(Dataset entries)
::::
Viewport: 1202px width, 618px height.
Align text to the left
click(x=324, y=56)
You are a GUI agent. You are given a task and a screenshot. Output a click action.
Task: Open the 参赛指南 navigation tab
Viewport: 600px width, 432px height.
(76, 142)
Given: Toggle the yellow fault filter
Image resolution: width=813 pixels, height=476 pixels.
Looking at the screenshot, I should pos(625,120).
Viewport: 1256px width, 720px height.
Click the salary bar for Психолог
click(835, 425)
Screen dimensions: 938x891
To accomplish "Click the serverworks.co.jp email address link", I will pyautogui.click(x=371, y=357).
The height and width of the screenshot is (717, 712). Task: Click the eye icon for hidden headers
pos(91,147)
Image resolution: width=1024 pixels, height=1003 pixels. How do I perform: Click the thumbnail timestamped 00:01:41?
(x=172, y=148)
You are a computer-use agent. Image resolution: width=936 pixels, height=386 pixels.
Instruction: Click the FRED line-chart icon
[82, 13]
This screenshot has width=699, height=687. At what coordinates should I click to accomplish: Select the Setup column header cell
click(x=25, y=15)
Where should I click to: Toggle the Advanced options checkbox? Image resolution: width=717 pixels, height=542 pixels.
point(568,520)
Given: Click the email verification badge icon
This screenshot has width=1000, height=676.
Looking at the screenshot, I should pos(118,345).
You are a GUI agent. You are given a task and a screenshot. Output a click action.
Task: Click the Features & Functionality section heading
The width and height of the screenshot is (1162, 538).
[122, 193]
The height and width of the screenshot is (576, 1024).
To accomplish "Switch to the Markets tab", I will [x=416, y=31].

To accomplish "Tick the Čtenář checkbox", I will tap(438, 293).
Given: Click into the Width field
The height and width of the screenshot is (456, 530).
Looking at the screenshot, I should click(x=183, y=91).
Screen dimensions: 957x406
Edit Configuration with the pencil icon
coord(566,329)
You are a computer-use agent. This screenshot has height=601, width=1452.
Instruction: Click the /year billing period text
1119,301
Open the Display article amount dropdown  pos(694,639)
::::
Write the data out again. Match it word for word.

Viewport: 1202px width, 618px height.
Align text to the left
click(x=324, y=56)
You are a GUI agent. You are given a task and a screenshot. Output a click action.
Task: Open the 参赛指南 navigation tab
Viewport: 600px width, 432px height.
(76, 142)
Given: Toggle the yellow fault filter
Image resolution: width=813 pixels, height=476 pixels.
Looking at the screenshot, I should pos(625,120).
Viewport: 1256px width, 720px height.
Click the salary bar for Психолог
click(835, 425)
Screen dimensions: 938x891
To accomplish "Click the serverworks.co.jp email address link", I will pyautogui.click(x=371, y=357).
The height and width of the screenshot is (717, 712). Task: Click the eye icon for hidden headers
pos(91,147)
Image resolution: width=1024 pixels, height=1003 pixels. How do I perform: Click the thumbnail timestamped 00:01:41?
(x=172, y=148)
You are a computer-use agent. Image resolution: width=936 pixels, height=386 pixels.
Instruction: Click the FRED line-chart icon
[82, 13]
This screenshot has width=699, height=687. At what coordinates should I click to accomplish: Select the Setup column header cell
click(x=25, y=15)
Where should I click to: Toggle the Advanced options checkbox? Image resolution: width=717 pixels, height=542 pixels.
point(568,520)
Given: Click the email verification badge icon
This screenshot has width=1000, height=676.
Looking at the screenshot, I should pos(118,345).
You are a GUI agent. You are given a task and a screenshot. Output a click action.
Task: Click the Features & Functionality section heading
The width and height of the screenshot is (1162, 538).
[122, 193]
The height and width of the screenshot is (576, 1024).
To accomplish "Switch to the Markets tab", I will [x=416, y=31].

To accomplish "Tick the Čtenář checkbox", I will tap(438, 293).
Given: Click into the Width field
The height and width of the screenshot is (456, 530).
Looking at the screenshot, I should click(x=183, y=91).
Screen dimensions: 957x406
Edit Configuration with the pencil icon
coord(566,329)
You are a computer-use agent. This screenshot has height=601, width=1452.
Instruction: Click the /year billing period text
1119,301
Open the Display article amount dropdown  pos(694,639)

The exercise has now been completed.